3. The obligation of confidentiality shall not apply to information which i. was at the time of disclosing publicly available or will become publicly available through no breach of confidentiality, ii. was lawfully obtained through third parties, provided that such parties did not act in breach of any confidentiality obligation regarding such information, iii. as a result of law and/or regulations or a court order must be disclosed by the disclosing Party and/or iv. was obtained prior to concluding this Agreement at which time said information was not subjected to confidentiality.

4. The Buyer may not use the name of the Company and/or the content of the Agreement as a reference, without the prior written approval of the Company.

Article 6: Collection of data by the Company

1. The Company may collect and process personal data, such as e-mail, phone number, names and other contact details of the Buyer’s representatives, employees, ultimate beneficiary owner and other data subjects, in connection with the preparation and due execution of its Services and/or the Agreement. The Buyer confirms that it has informed its employees, its representatives, its contact persons, the beneficial owners and the Data Subjects of the processing undertaken by the Company and of the sharing of the (personal) data as described in this article and the privacy statement on the Website.

Article 7: Place of performance

1. Unless otherwise stated by the Company the place of performance is the place of destination as specified by the Company on its Order.

2. In case the Company accepts a delivery or Service, the Supplier shall bear the burden of proving that the delivery or Service was complete.

Article 8: Delivery, delivery General Terms and Conditions of Purchase

1. Unless otherwise expressly specified on the Order, the Items shall be transported DDP to the final destination of the Company.

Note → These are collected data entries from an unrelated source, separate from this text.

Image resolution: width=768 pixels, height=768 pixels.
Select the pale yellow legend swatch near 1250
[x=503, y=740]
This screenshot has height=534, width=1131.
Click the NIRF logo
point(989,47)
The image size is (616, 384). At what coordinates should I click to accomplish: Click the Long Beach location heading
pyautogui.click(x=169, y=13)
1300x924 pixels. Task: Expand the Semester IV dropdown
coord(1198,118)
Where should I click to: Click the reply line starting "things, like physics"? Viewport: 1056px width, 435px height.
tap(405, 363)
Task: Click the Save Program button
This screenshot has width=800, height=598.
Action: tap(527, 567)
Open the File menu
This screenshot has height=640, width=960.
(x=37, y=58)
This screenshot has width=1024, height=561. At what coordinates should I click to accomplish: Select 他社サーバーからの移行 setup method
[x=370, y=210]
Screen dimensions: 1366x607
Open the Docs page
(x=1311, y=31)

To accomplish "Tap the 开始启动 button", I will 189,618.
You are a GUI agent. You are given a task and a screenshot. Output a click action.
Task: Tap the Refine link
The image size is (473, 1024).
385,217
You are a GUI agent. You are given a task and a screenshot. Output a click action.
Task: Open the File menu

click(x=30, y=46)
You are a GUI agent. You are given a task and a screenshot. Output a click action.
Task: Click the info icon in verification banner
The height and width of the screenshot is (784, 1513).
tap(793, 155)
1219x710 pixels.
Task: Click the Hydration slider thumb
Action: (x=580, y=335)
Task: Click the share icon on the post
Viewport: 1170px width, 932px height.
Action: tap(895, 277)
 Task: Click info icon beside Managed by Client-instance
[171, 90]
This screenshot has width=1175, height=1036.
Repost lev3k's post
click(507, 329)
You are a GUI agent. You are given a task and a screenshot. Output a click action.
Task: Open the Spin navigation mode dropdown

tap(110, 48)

2. Time is of the essence and agreed delivery General Terms and Conditions of Purchase are therefore strict deadlines. The term for performance commences on the Order date, unless the parties agree otherwise in writing. Should the Supplier fail to meet all or part of the requirements laid down in Article 9.2, the Supplier will immediately be in default without any notice of default being required. In such case, the Company shall be entitled, without judicial intervention and without prejudice to its other rights, to terminate (ontbinden) with immediate effect the entire Agreement or that part of the Agreement that has not been performed (and to have a third party perform the same at the Supplier’s expense).

3. The Supplier is obliged to notify the Company immediately in writing in the event of an imminent expiry of the agreed delivery term, stating the expected length of the delay, the measures taken and stating the nature of the circumstances leading to the delay.

4. Notwithstanding the provisions of the previous paragraphs, the Company may, in the event of expiry of an agreed term impose for each week a fine of 1% of the invoice amount, with a maximum of 10% of the invoice amount. Parts of a week shall be computed as a full week. This does not affect the Company’s entitlement to compensation for the loss that Company has actually suffered.

5. Without the Company’s prior written permission, the Supplier may not supply the ordered Items in part deliveries.

6. The risk of Items to be delivered transfers to the Company the moment these Items arrive at the agreed location or have been collected by the Company and the Company has signed a delivery note related to the Items. At this moment also the title to the Items shall pass to the Company

7. Dispatch or transport of the Items shall take place at the expense and risk of the Supplier. The Supplier shall be liable for any damage of whatever nature that is related to the dispatch or the transport of the Items.

8. Bills of lading, packing slips, etc. signed by the Company are only valid as proof of receipt of the delivered Items, but may not be regarded as an acceptance of these Items and/or constitute a waiver of a claim of the Company’s for compensation.

9. The Company may postpone the delivery for a reasonable term, without being obliged to pay the Supplier compensation for damages, costs or interest. During this term the Supplier shall store the Items in proper packaging, separated from any other Items and clearly marked as the Company’s Order and in such a manner that the Items shall not deteriorate in quality.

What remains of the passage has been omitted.